> [Source text]:
Oncology · 1976
Harald zur Hausen hypothesis linking HPV to cervical cancer
In the mid-1970s, the dominant hypothesis in cervical cancer research held that herpes simplex virus type 2 was the causal agent. Epidemiological patterns in sexually active women seemed consistent with a herpesvirus, and the research community was largely oriented in that direction. Harald zur Hausen, then at the University of Erlangen-Nuremberg, took a different view. In 1976 he published his argument that human papillomavirus was the more plausible candidate, based on the biology of HPV's ability to persist episomally and integrate into host DNA.
The hypothesis was not warmly received. Zur Hausen moved to the German Cancer Research Center (DKFZ) in Heidelberg and spent the next seven years systematically cloning HPV types from cervical tumor specimens. His group identified HPV-16 in 1983 and HPV-18 in 1984, finding these specific types in a large proportion of cervical carcinomas while they were absent or rare in normal cervical tissue. The two types together account for roughly 70% of cervical cancers globally.
The molecular mechanism followed over the subsequent decade. Integration of HPV DNA into the host genome disrupts the viral E2 gene, removing repression of the E6 and E7 oncoproteins. E6 targets p53 for proteasomal degradation; E7 binds and inactivates the retinoblastoma protein. The result is loss of two critical tumor suppressor pathways simultaneously. This mechanistic clarity made HPV a more tractable vaccine target than almost any other oncogenic virus.
Zur Hausen shared the 2008 Nobel Prize in Physiology or Medicine with Luc Montagnier and Francoise Barre-Sinoussi, who had discovered HIV. His award attracted some controversy because several members of the Nobel selection committee had undisclosed ties to a company that held licenses related to HPV, but the scientific basis of the award was not disputed. The prophylactic HPV vaccines, Gardasil approved in 2006 and Cervarix in 2009, are built on virus-like particles assembled from the L1 capsid proteins of the high-risk HPV types his group identified.

> [Record extracts]:
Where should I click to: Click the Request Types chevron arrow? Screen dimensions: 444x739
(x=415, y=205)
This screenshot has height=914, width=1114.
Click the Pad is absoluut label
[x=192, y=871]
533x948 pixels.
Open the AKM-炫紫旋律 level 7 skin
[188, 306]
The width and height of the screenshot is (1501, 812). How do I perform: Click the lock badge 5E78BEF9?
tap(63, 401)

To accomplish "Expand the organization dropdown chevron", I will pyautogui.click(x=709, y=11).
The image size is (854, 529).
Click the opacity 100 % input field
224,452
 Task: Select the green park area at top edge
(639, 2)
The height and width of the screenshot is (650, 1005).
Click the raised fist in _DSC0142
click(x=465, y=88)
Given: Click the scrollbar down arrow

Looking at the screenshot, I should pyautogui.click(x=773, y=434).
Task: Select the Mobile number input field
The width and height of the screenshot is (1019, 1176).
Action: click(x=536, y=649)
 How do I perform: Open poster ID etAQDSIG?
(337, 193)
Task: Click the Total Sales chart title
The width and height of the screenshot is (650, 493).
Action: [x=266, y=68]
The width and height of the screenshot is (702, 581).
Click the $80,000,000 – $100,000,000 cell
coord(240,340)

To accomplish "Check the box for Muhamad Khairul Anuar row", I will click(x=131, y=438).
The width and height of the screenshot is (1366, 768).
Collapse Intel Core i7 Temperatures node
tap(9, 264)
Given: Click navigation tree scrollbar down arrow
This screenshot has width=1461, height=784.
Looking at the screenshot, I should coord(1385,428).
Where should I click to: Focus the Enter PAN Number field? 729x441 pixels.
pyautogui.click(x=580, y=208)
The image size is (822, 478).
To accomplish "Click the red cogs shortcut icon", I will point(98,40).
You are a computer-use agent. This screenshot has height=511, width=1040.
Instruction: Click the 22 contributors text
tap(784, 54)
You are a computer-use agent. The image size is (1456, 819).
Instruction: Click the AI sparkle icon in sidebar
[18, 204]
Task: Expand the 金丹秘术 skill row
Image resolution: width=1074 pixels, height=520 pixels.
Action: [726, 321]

> [Work task 1]:
In the text on zur Hausen's HPV hypothesis, what does the E7 oncoprotein bind and inactivate?
> [Work task 2]:
Copy out the text on zur Hausen's HPV hypothesis starting at "Oncology · 1976" and ending at "into host DNA.", swapping "herpes simplex virus type 2" for "cytomegalovirus".

> [Answer area 1]:
The retinoblastoma protein.

> [Answer area 2]:
Oncology · 1976
Harald zur Hausen hypothesis linking HPV to cervical cancer
In the mid-1970s, the dominant hypothesis in cervical cancer research held that cytomegalovirus was the causal agent. Epidemiological patterns in sexually active women seemed consistent with a herpesvirus, and the research community was largely oriented in that direction. Harald zur Hausen, then at the University of Erlangen-Nuremberg, took a different view. In 1976 he published his argument that human papillomavirus was the more plausible candidate, based on the biology of HPV's ability to persist episomally and integrate into host DNA.